From the listing below, return every line with the string "panel" in it.
─── Supplied records ───
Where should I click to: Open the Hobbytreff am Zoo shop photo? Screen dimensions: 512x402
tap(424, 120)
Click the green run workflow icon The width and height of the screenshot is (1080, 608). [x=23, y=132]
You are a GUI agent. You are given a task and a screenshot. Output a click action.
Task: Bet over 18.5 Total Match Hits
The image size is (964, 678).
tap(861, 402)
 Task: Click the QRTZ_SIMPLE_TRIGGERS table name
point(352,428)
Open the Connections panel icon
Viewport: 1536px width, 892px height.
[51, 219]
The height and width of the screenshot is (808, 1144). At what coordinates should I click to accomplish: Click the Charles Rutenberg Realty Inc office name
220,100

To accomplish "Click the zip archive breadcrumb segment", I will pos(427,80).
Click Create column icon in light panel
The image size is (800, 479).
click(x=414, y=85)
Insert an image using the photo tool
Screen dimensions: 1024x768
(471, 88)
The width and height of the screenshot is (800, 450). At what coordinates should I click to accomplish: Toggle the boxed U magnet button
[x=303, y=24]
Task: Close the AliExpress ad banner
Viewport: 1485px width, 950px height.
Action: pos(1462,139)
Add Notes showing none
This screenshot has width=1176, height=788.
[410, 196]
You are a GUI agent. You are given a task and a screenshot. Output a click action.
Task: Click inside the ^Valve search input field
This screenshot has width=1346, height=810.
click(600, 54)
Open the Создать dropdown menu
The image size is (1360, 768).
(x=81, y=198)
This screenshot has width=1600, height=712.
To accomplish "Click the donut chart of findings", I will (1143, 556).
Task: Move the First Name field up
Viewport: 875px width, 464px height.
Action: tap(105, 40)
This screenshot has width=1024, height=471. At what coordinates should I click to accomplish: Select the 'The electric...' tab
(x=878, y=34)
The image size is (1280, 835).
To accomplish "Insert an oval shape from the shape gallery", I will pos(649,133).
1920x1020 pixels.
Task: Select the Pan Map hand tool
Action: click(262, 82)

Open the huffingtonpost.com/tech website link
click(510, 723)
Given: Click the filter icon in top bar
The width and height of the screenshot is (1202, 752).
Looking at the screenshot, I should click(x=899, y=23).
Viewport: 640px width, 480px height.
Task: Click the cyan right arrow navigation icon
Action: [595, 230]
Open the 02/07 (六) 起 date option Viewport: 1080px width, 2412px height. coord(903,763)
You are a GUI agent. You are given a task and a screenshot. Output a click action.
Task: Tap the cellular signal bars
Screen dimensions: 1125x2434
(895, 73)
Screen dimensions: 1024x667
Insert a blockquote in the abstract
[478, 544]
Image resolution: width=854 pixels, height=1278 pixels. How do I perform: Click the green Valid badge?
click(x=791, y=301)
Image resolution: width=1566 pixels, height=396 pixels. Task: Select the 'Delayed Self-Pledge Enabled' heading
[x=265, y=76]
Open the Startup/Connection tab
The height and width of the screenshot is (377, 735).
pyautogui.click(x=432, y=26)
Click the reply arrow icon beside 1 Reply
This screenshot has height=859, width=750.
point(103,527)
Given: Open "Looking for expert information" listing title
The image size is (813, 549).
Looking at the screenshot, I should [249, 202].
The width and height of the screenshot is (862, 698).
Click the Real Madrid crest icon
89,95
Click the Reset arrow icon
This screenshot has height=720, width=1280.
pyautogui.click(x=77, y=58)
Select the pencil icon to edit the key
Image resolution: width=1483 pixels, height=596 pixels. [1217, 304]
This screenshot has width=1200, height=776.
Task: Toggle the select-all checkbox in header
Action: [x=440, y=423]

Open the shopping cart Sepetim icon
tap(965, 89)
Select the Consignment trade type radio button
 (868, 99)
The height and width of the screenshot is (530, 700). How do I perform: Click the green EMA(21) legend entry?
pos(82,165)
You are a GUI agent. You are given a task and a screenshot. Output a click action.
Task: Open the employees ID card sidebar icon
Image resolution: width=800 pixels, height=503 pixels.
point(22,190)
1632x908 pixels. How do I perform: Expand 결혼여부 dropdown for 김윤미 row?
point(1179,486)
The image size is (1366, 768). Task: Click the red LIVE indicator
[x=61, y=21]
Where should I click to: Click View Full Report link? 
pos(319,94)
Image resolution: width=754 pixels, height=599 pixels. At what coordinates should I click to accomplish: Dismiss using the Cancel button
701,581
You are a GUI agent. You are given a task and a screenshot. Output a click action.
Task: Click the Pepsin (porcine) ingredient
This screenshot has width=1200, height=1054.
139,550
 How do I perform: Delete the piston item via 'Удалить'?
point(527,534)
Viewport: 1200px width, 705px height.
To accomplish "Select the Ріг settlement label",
───
- [Completed exercise]:
Open the Connections panel icon
Click Create column icon in light panel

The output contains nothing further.